The model tries to show the diffusion of a enviomental friendly complex contagion (green) againt a countervailing complex contagion (grey) in a scale-free network. It is part of a master thesis written by Till Kolligs. at Stockholm Universitetet. It makes use of the differentiation between weak and strong ties. Both colours can be seen as containers for a complex contagion. Green can be seen as a complex contagion that involves enviromental action, let it be taking the train instead of the train, sperating trash, buying ecological products etc. Can the green complex contagion diffuse in the whole network to the grey nodes? The grey nodes do not act enviromental friendly in the regards of the green nodes, they might have other perceptions of what needs to be done or are convinced of the "grey way". The "grey way" is also a complex contagion that can spead to the green.

HOW IT WORKS

Two scale-free networks are being created. One scale-free network consisting of grey agents and one consisting of green agents. The parameter "group openness" then defines how much overlap between the groups exist. If set to 0.00 no links between the grey and the green clusters should exist.

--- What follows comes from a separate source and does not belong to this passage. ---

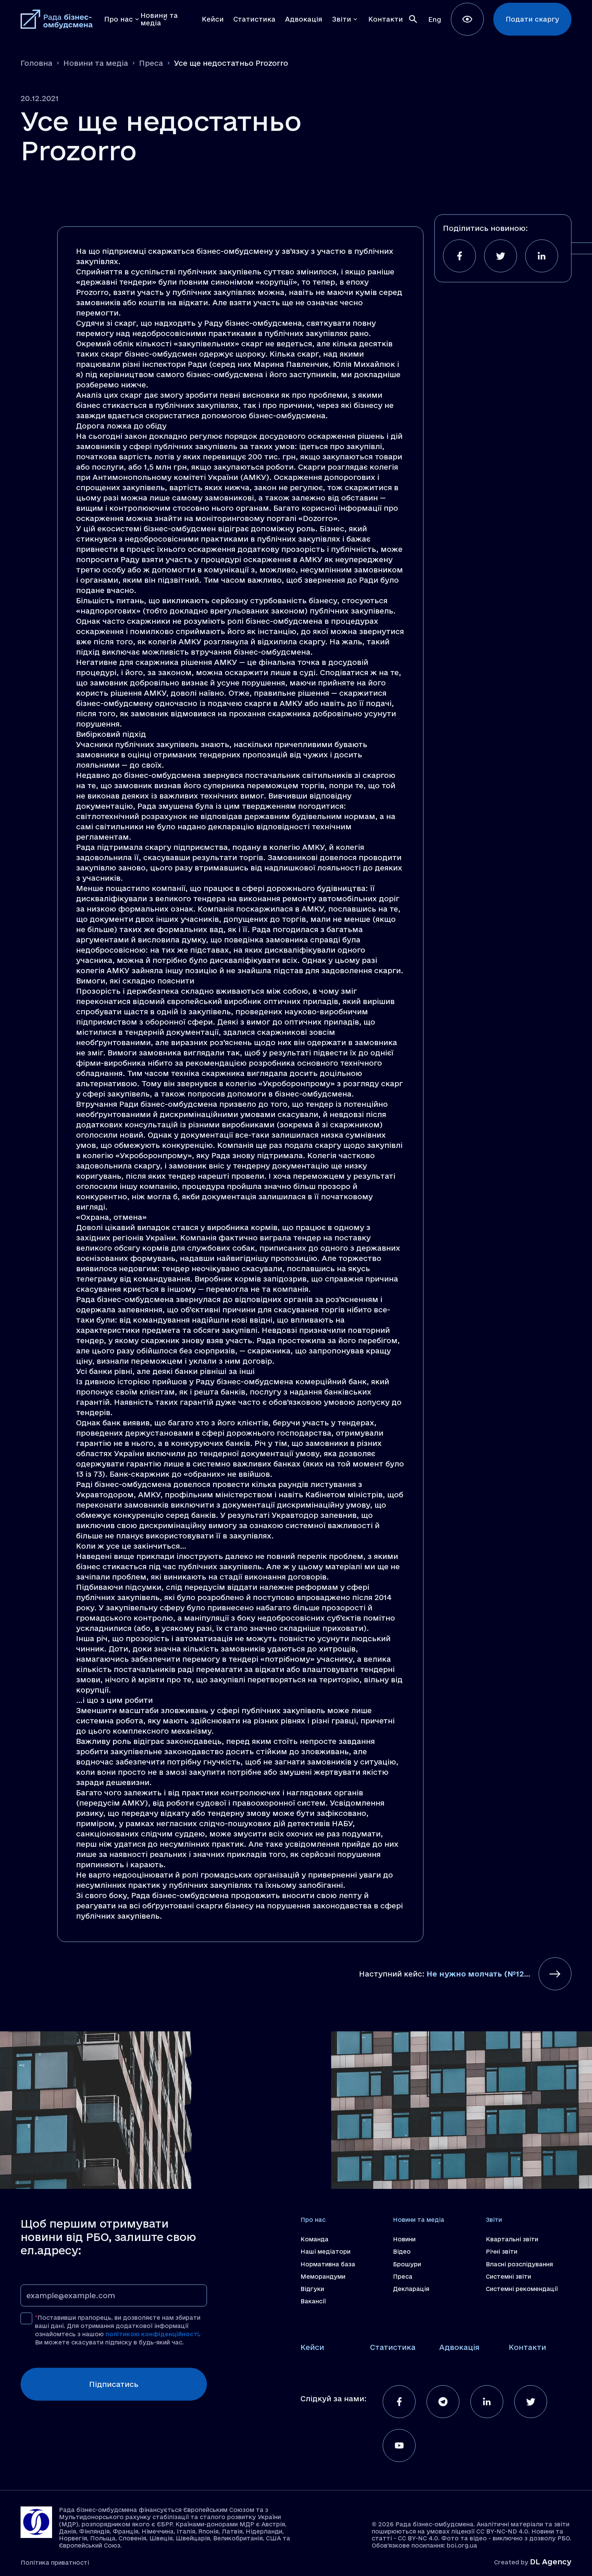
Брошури (407, 2264)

Since a complex contagion needs multiple reinforcements, a colour change is triggered if the number of weak-tie network neighbours with opposing colour exceed the procentual threshold. A random factor makes the transition less deterministing, as the threshold can vary up to 5 agents. If the threshold is set to 0.5 then the weak ties of different colour must make up more than half of all existing ties to change the nodes color + 0 to 4 agents (random for every model tick).

Strong ties, however only need "threshold-strong" + random factor (up to 3) to convince a node to change its colour. Strong and weak ties are defined by communities. Communities can be colored to be more visible by pressing the button "color communities". The model has to be reset afterwards.

First, the number of agents can be set, seperately for greys and greens. Then the number of degrees can be set. This defines how many links nodes have. If set to one, most nodes only have one edge/link. Since human networks have a tendency for transitivity, it is recommended to set this setting atleast to two to be more realistic.

Weak ties are defined as ties that are links between louvain-communities, strong ties are defined as links within louvain-communities.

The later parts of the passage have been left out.